• What you have to do:
Scan the material below for the word "chevron", then copy every line in which it appears.

• Records to use:
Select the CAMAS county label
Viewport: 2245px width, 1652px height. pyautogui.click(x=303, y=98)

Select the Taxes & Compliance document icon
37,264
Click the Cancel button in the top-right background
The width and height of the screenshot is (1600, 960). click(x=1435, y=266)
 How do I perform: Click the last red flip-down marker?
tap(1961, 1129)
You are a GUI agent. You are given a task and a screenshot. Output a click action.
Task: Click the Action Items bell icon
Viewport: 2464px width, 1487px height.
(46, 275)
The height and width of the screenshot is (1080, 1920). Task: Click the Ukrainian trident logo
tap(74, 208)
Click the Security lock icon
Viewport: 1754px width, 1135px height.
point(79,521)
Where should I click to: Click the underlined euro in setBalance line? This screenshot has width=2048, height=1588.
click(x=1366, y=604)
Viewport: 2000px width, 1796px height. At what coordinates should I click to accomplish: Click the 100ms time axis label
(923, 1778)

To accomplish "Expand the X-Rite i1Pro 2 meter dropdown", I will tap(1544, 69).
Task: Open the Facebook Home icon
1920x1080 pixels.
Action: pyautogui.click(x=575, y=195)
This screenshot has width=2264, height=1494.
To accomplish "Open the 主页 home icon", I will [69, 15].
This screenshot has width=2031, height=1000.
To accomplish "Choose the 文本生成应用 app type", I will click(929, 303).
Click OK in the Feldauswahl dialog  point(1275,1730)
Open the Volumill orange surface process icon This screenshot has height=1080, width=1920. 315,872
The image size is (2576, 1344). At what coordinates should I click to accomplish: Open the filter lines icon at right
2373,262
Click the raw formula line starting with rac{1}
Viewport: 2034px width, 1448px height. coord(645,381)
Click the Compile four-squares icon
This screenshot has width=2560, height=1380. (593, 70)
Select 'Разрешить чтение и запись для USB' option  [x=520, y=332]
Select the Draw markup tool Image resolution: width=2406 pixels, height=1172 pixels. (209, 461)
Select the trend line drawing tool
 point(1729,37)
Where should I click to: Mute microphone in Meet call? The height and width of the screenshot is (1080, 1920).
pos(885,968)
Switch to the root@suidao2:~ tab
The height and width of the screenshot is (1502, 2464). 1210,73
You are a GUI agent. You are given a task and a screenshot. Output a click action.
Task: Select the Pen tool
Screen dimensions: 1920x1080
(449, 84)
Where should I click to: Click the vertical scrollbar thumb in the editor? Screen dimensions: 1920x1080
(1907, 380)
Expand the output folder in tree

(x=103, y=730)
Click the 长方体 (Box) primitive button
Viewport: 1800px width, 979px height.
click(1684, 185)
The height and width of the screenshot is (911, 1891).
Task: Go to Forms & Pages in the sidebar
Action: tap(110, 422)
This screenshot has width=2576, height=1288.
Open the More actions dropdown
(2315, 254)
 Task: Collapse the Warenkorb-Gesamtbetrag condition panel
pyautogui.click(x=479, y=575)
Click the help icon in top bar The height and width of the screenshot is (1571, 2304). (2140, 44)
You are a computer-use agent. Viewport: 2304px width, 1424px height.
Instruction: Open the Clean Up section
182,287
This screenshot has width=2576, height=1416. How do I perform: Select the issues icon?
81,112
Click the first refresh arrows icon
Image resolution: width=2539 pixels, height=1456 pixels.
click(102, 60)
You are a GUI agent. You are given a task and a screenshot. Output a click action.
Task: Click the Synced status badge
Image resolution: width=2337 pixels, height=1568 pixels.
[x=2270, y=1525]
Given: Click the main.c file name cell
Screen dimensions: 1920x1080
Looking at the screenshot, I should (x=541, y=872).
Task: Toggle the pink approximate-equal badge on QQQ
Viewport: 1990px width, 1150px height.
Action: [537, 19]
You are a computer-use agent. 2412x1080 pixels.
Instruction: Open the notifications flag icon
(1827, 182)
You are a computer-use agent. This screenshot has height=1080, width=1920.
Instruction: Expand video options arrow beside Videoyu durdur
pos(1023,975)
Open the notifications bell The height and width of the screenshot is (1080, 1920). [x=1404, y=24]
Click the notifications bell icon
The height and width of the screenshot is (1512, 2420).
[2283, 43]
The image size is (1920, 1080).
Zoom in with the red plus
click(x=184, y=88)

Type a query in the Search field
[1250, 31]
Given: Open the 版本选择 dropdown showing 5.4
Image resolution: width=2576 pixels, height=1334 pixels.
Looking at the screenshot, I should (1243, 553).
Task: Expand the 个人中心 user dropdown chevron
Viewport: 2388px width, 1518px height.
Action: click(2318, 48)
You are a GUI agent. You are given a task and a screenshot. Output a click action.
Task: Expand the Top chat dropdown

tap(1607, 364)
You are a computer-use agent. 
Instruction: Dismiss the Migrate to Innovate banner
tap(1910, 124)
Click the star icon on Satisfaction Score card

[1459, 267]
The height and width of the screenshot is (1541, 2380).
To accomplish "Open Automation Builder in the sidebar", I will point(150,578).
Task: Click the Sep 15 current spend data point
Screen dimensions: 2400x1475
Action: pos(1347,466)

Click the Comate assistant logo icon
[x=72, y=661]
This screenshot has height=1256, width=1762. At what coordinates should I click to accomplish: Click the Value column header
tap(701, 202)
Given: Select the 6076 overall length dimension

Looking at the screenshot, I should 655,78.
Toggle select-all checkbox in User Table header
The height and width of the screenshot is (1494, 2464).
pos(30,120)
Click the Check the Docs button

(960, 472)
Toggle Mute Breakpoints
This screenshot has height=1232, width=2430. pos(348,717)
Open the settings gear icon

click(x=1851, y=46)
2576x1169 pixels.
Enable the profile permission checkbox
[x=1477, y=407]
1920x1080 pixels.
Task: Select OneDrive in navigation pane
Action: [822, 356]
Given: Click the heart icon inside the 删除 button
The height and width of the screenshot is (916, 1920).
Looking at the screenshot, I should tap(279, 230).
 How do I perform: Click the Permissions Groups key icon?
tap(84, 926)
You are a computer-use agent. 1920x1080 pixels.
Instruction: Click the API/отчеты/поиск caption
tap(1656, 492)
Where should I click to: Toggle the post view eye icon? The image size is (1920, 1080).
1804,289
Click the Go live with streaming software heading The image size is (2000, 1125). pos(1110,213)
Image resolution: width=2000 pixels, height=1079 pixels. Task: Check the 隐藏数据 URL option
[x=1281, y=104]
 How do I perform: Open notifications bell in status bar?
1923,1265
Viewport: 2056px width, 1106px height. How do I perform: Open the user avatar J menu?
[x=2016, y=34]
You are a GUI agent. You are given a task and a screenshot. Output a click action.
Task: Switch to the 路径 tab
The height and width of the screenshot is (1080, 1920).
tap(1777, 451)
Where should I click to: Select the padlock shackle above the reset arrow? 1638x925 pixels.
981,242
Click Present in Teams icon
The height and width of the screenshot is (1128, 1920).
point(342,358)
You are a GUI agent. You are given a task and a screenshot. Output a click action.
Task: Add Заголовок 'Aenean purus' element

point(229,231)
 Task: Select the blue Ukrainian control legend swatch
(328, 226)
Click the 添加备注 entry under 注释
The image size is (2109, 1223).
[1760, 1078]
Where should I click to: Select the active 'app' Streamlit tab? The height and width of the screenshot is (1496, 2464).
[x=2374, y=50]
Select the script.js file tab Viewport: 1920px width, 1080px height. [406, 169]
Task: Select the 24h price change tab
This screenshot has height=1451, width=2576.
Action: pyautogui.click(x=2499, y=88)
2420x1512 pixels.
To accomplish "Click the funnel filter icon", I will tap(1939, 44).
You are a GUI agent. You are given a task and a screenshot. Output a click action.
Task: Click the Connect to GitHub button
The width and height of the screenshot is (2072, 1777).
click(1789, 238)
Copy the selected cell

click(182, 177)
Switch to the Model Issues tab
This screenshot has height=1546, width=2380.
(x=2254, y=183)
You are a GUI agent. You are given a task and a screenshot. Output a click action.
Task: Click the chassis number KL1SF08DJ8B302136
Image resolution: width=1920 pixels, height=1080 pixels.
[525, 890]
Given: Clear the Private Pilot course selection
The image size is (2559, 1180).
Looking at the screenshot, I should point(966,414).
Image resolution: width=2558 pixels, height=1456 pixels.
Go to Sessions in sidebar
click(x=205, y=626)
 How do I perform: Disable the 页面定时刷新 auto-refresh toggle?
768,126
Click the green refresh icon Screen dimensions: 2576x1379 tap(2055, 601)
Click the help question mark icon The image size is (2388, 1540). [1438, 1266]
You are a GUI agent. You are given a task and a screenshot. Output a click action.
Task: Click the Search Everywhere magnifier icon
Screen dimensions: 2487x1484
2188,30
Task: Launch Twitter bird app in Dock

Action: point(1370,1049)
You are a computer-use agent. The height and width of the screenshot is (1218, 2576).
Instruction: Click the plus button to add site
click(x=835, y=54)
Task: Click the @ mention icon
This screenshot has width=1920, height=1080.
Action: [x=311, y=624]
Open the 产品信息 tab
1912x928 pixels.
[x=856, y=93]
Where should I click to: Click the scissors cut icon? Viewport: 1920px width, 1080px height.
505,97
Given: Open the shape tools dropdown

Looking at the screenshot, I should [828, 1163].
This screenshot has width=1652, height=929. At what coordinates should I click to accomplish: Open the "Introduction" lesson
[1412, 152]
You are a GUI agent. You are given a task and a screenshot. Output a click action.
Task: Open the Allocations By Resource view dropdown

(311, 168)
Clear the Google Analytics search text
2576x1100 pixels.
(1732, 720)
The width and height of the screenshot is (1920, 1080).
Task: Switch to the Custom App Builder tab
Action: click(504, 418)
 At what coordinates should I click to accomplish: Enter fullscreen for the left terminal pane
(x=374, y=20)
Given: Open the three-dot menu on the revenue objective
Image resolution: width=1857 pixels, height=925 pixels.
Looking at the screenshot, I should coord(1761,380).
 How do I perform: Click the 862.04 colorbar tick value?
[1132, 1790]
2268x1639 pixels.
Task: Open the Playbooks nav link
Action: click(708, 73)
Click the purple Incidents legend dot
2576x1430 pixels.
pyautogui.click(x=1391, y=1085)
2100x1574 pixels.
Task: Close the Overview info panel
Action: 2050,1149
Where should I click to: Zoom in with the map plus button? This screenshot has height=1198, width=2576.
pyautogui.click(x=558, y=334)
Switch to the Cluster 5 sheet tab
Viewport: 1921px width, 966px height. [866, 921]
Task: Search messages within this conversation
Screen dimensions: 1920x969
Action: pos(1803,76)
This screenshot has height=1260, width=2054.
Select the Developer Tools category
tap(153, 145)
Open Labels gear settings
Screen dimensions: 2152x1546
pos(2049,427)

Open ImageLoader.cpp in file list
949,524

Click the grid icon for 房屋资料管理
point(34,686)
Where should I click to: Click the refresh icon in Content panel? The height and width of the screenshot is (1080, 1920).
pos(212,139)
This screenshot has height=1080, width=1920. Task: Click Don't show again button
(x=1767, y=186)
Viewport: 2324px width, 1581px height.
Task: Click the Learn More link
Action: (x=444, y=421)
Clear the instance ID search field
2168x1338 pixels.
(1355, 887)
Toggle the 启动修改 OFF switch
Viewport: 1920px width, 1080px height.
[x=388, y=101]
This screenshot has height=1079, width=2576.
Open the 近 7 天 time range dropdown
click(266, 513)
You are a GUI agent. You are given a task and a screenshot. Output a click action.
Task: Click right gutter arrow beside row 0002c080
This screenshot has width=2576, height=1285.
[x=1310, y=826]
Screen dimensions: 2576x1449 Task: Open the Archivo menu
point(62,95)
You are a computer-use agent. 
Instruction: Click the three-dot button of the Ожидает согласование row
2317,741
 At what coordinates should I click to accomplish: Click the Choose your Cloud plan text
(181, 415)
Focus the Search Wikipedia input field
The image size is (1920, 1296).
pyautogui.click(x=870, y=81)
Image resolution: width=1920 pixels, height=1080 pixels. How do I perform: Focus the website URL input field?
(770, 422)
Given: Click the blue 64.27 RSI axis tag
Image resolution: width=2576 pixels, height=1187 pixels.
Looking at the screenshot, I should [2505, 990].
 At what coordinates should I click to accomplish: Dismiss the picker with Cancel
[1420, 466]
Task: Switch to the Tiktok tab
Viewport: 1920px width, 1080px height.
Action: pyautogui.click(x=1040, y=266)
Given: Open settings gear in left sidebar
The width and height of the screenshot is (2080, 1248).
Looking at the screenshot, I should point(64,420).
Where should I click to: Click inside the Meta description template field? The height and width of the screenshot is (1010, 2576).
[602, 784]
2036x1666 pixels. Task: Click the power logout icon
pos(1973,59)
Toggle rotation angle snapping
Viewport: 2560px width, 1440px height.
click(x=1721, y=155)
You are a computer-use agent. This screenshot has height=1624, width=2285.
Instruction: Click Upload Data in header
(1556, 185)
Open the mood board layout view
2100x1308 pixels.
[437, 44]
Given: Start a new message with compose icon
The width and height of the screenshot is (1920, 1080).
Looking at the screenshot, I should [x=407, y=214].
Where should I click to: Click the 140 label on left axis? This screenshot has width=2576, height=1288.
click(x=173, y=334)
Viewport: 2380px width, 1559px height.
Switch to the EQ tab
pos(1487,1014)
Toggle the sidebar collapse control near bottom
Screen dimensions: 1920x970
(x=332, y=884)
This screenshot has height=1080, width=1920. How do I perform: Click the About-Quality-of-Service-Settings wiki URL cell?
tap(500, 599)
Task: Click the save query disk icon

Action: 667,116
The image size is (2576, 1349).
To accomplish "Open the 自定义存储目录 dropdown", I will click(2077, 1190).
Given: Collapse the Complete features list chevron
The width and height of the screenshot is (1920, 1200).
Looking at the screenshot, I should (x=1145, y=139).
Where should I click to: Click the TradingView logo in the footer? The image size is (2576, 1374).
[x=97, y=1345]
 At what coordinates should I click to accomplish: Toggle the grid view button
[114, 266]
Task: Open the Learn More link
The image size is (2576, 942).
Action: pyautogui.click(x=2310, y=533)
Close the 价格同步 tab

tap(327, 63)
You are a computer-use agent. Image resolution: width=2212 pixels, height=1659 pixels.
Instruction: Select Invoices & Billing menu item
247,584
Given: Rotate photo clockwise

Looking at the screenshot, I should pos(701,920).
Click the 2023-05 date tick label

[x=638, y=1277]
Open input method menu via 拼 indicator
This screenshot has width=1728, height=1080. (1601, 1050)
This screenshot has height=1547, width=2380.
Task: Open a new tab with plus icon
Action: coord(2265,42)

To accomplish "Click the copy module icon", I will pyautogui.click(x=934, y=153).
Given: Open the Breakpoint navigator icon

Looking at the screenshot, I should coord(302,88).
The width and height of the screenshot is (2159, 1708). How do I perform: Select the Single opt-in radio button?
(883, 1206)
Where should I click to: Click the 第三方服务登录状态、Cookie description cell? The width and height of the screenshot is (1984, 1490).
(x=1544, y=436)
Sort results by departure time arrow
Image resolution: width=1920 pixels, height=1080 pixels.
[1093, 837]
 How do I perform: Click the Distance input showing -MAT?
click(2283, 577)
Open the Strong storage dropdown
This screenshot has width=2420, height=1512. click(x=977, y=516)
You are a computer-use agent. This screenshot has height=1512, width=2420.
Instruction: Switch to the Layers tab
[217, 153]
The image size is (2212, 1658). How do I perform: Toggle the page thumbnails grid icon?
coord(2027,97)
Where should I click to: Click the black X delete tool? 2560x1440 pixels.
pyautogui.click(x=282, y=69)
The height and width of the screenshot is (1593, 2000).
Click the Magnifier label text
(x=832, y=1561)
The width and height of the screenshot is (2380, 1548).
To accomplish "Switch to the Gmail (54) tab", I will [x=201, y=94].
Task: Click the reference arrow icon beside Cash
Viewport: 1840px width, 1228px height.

• Reply to the task:
Task: Expand the 个人中心 user dropdown chevron
Given: Collapse the Complete features list chevron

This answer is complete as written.